A falta de educação on line

Colégio FAAP

05 de abril de 2021 | 09h42

Em qualquer nível da educação formal preparar para a vida em sociedade é uma obrigação inalienável: não basta estarmos bem informados, não é suficiente termos um cabedal técnico eficaz, saber viver em sociedade, ter percepção e sensibilidade dos outros é requisito de êxito pessoal e da própria sobrevivência da espécie.

Num contexto em que o trabalho em equipe é pré-condição do produzir, comportamentos antissociais e o que chamaram (adequadamente) halitose comportamental não têm como não serem trabalhados e anulados na educação.

Não estamos nos referindo àquela saudosa maneira cavalheiresca de nossos pais que, jamais, seriam capazes da grosseria de não ceder lugar a um idoso, falamos de urbanidade, um conjunto de atitudes para o convívio socialmente civilizado e, sobretudo, nestes tempos, suportável: no contexto agudizado vivido, onde a empatia está associada à sobrevivência, “espinhos” no trato ganham dimensões inusitadas.

Em respeito ao espaço e à inteligência de algum leitor que se digne a nos ler, não faço menção à barbárie daqueles que buzinam freneticamente para liberar meio metro de asfalto, muito menos dos que trafegam com o som em tal volume como se fossem arautos de um apocalipse do mau gosto: quero tratar de uma nova modalidade, a má educação on line.

Como todo o ser de essência analógica fui, cautelosamente, me introduzindo nas novas formas de comunicação: sem muito esforço aceitei as “novidades” no massacrar o pátrio idioma, já que as línguas são entidade vivas. No entanto, fui sendo incomodado um por um imperceptível mal estar nas comunicações a distância que, mais do que ruídos, demostraram novas modalidades de grosseria…

Exemplifico.
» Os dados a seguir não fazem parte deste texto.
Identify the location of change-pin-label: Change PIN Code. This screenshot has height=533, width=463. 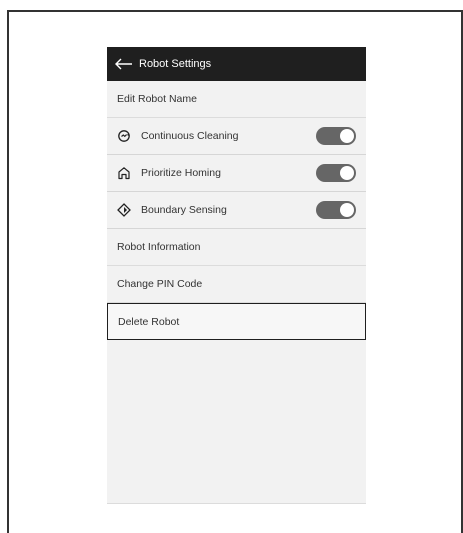
(160, 284).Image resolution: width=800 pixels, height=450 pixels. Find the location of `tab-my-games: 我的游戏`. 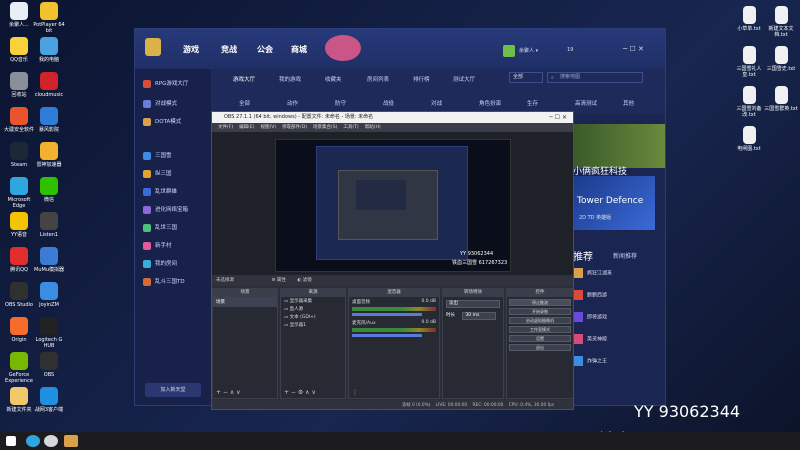

tab-my-games: 我的游戏 is located at coordinates (290, 79).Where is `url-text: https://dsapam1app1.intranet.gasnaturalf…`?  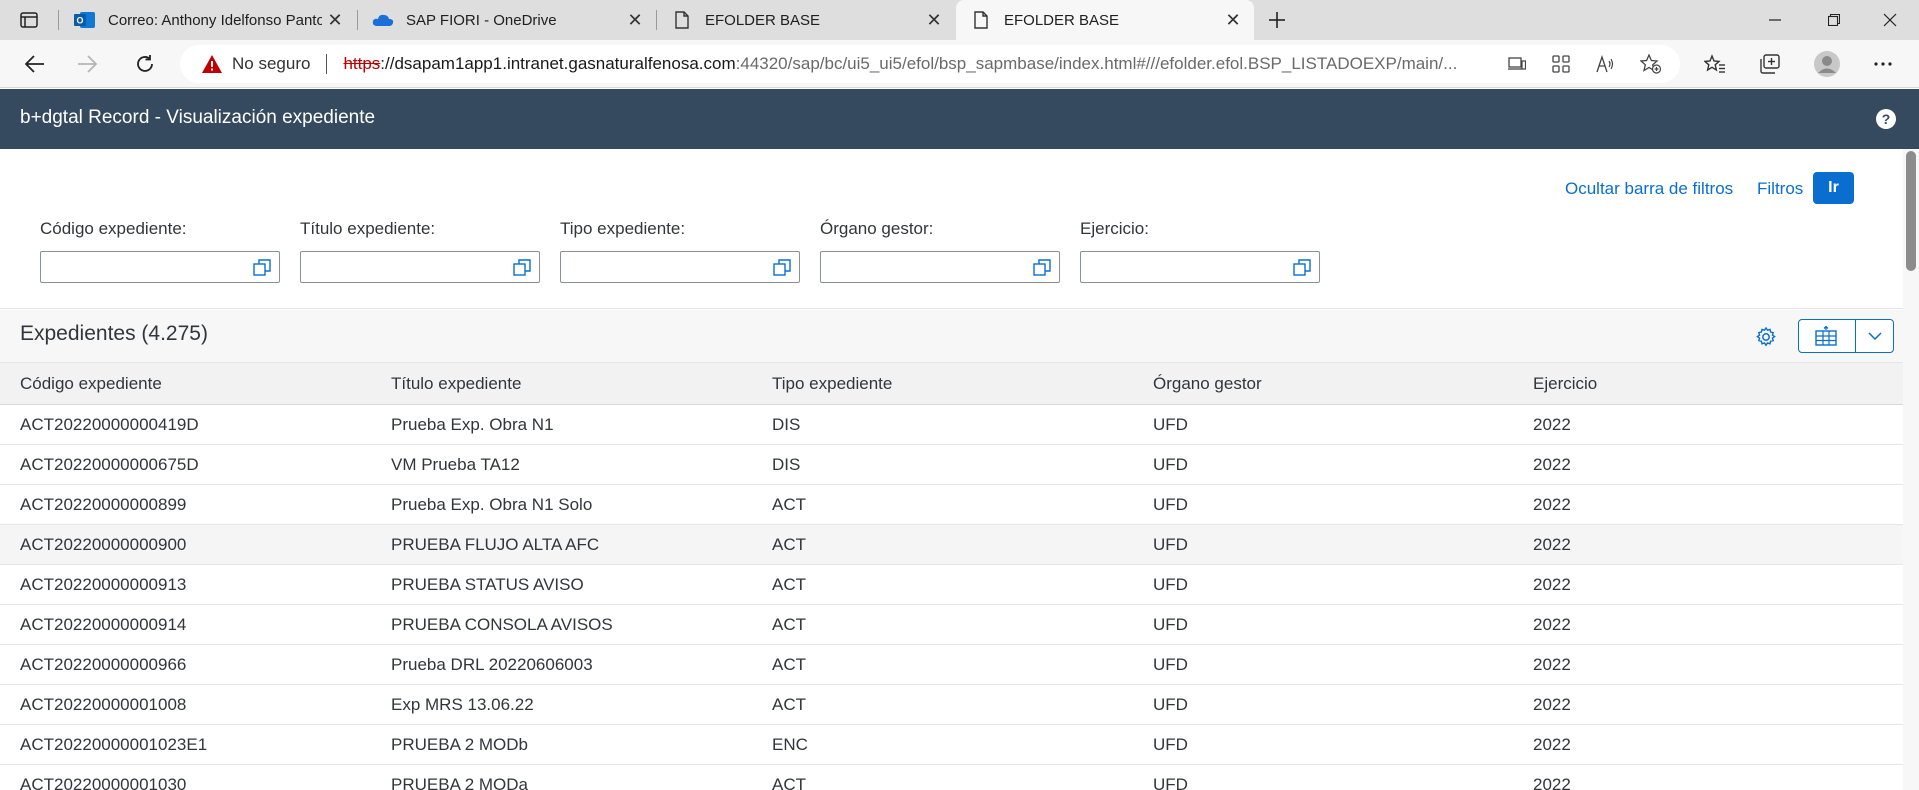
url-text: https://dsapam1app1.intranet.gasnaturalf… is located at coordinates (913, 64).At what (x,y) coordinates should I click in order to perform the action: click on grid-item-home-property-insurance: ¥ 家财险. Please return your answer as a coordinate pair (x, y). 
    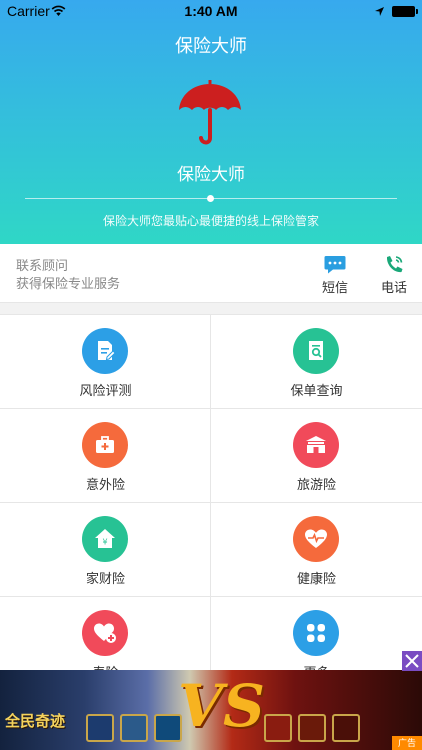
    Looking at the image, I should click on (106, 550).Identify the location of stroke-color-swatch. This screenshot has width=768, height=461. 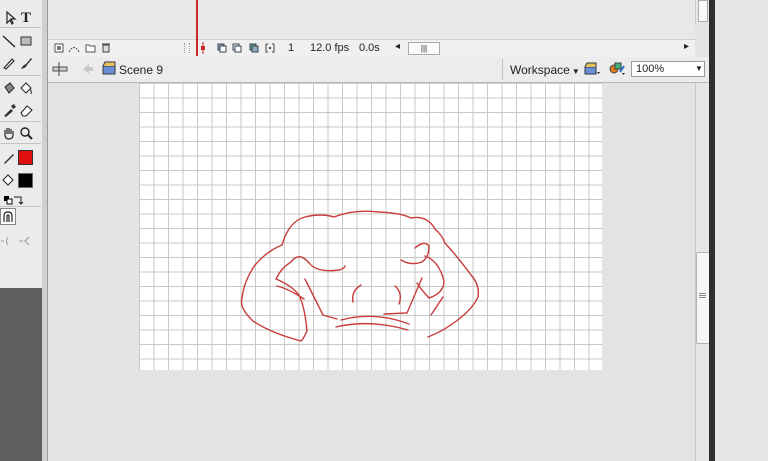
(25, 157).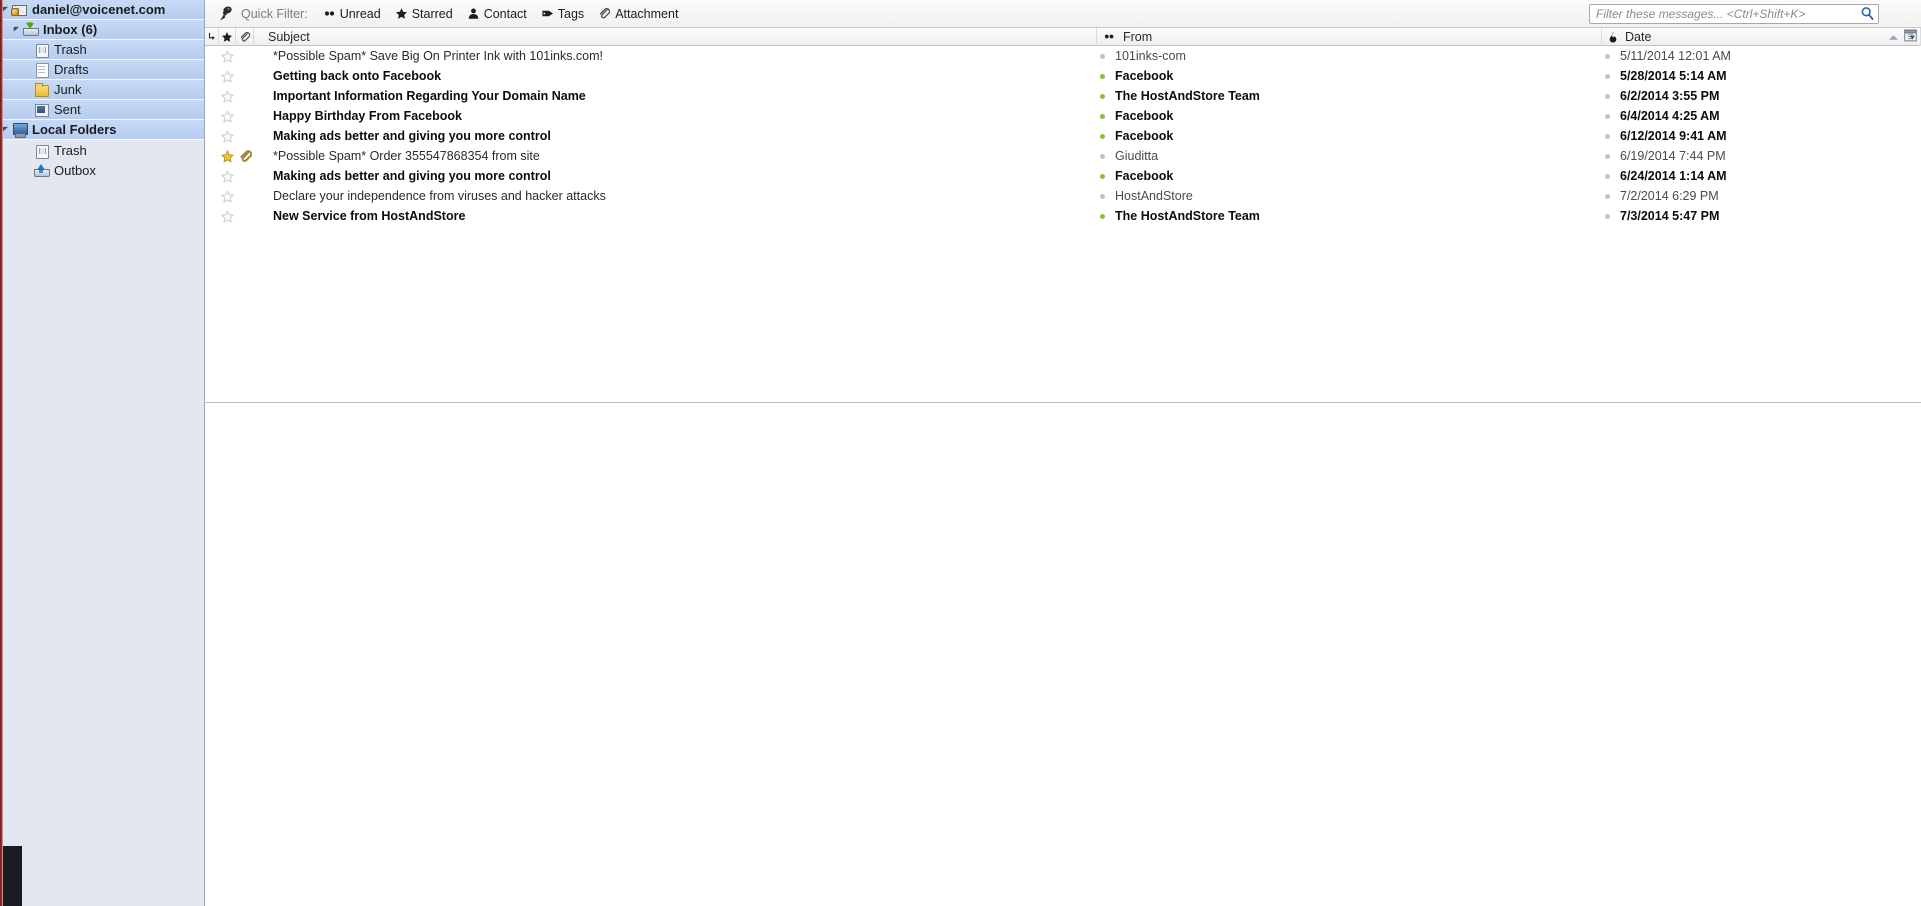  What do you see at coordinates (639, 14) in the screenshot?
I see `quick-filter-attachment-button: Attachment` at bounding box center [639, 14].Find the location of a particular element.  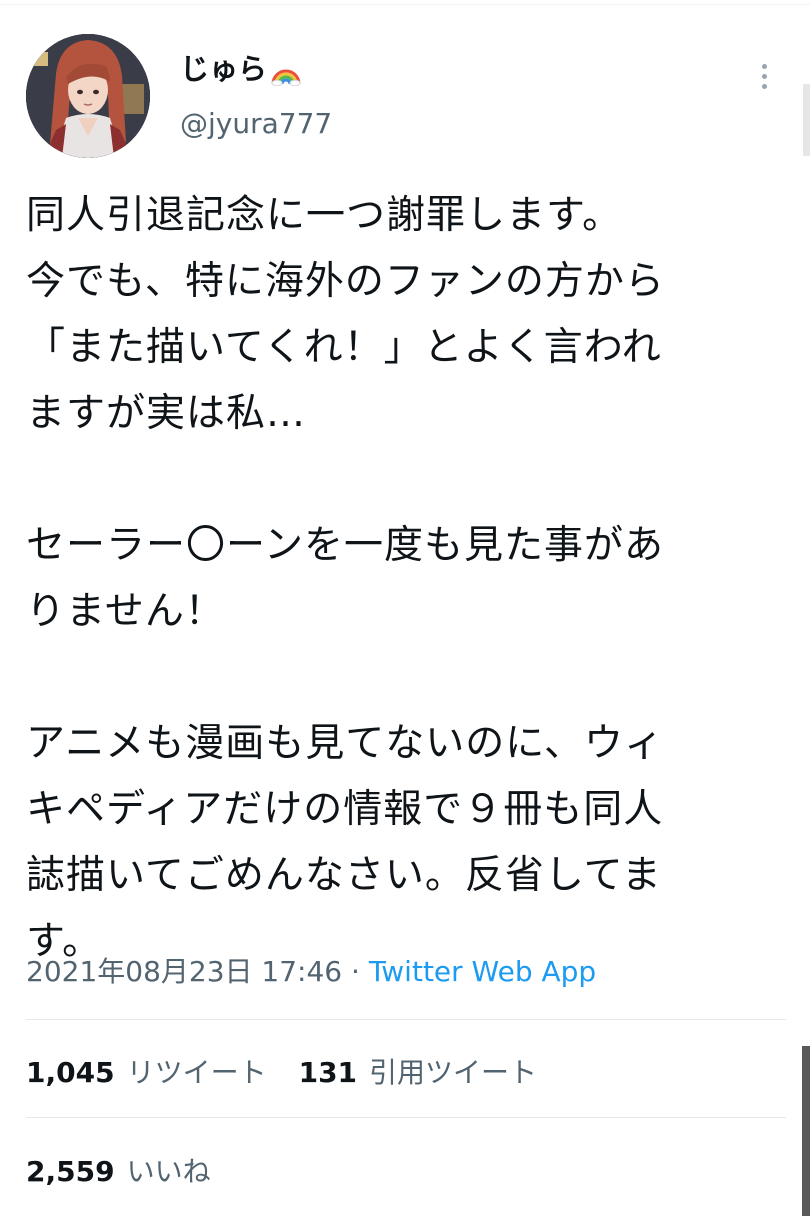

share-stats-row: 1,045 リツイート 131 引用ツイート is located at coordinates (282, 1071).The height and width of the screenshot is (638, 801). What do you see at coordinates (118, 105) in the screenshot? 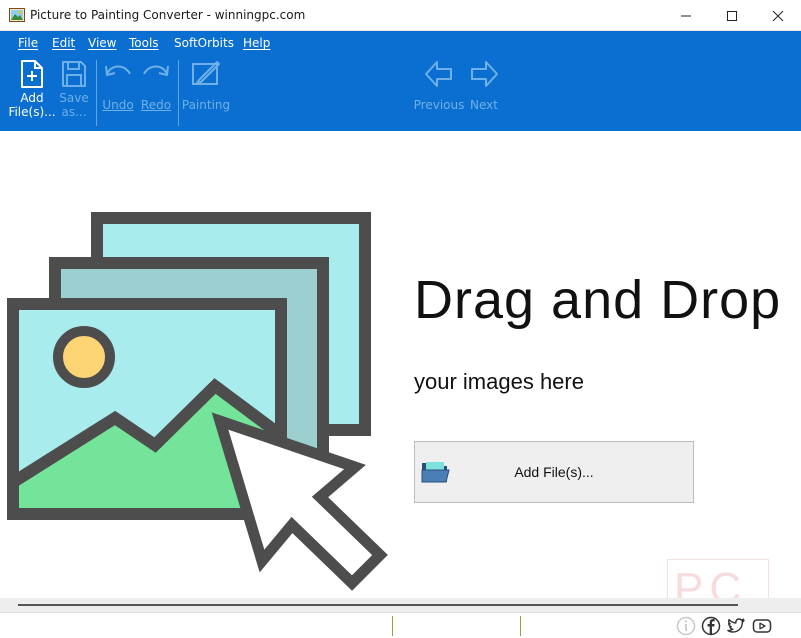
I see `undo-label: Undo` at bounding box center [118, 105].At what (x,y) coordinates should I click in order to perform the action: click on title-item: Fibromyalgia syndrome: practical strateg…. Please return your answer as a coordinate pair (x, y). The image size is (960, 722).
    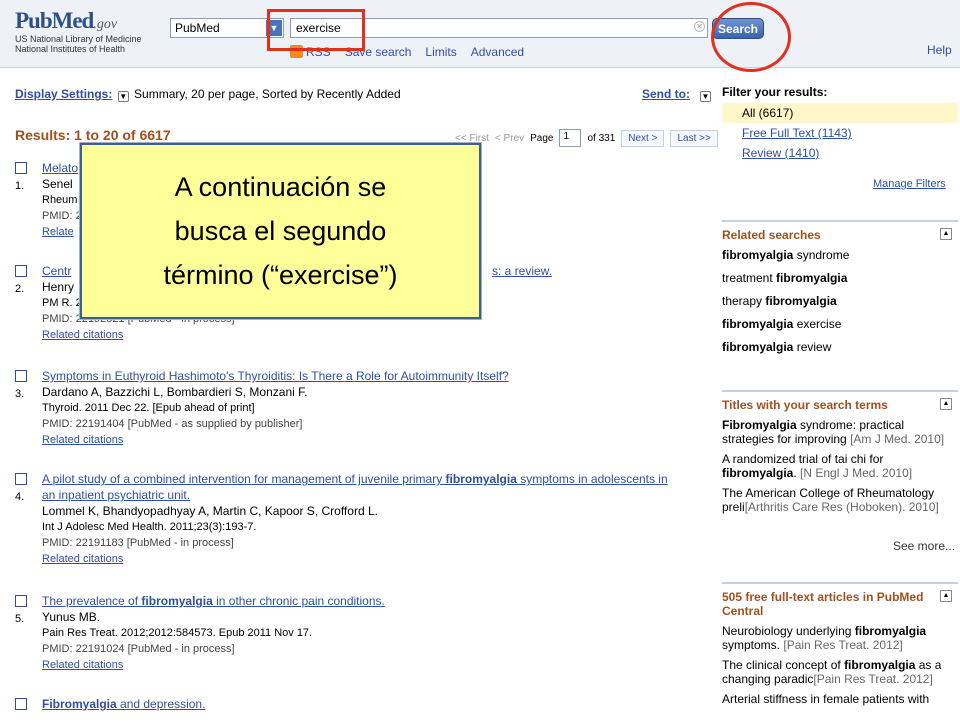
    Looking at the image, I should click on (840, 432).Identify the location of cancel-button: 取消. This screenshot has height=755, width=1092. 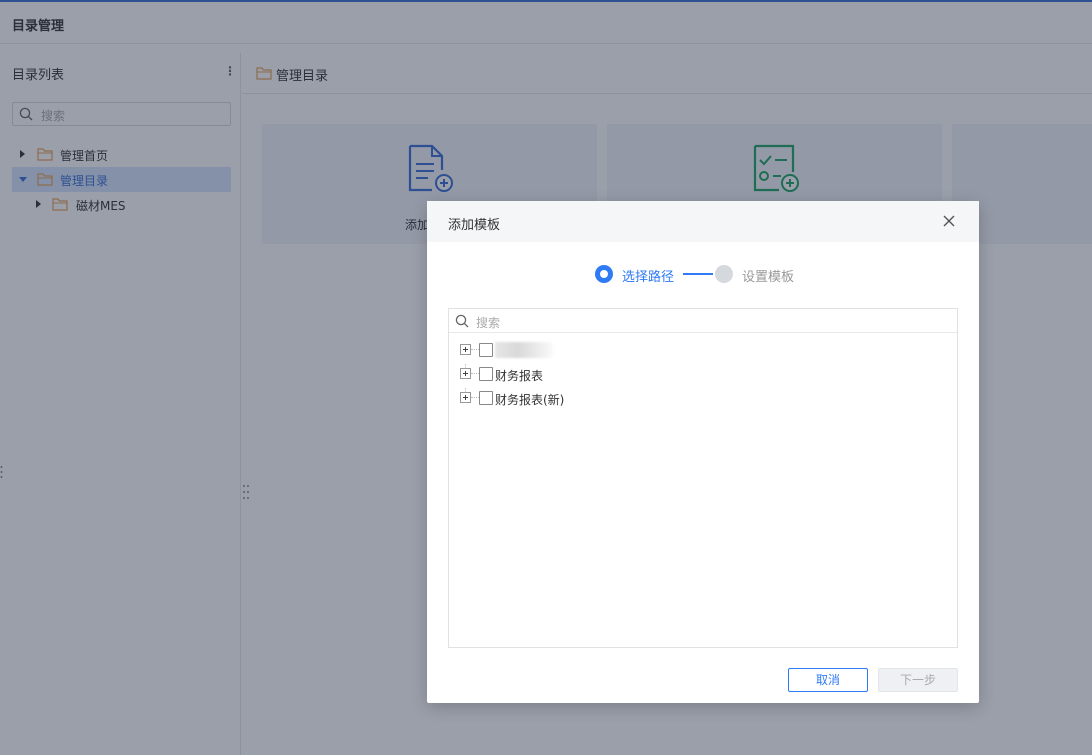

Em encontros pelo zoom, maravilhosa ferramenta de superação do distanciamento social, é profundamente incômodo, senão ofensivo, encontrar pessoas com suas câmeras fechadas: se, numa situação presencial, ou em uma aula, alguém abrisse um jornal, ou se recostasse para um cochilo, ficaríamos verdadeiramente ofendidos, sucedâneo indiscutível das câmeras desligadas…

Microfones abertos gerando intromissões sonoras, ou cenários inadequados revelam a falta de sensibilidade na diferenciação entre o público e o privado e que poderia ser resumida naquela velha e eloquente frase da antiga pedagogia: “você pensa que está em sua casa?”

Não tenho dúvidas de que, projetados na menor identidade social do mundo digital a pouca sensibilidade das relações se amplificam gerando uma nova cultura da descortesia: pode ser implicância senil, mas me incomoda muito, após escrever uma cuidadosa mensagem para alguém, receber como resposta (no desdém de um clique), uma minúscula imagem. Isso para não falarmos das arenas digitais onde os recalques enfurecidos da irracionalidade encenam tragicomédias de boçalidade inigualável.

Um universo de pequenas e indelicadas posturas vem povoando o “modo virtual de vida” e acrescentando, sutilmente, atitudes que reforçam a desconstrução da essência mesma da urbanidade esse condimento social que dá sabor à vida!

 

Professor Henrique Vailati Neto é diretor do Colégio FAAP – SP. Formado em História e Pedagogia, com mestrado em Administração. É professor universitário nas disciplinas de Sociologia e Ciência Política. Tem quatro filhos e quatro netos.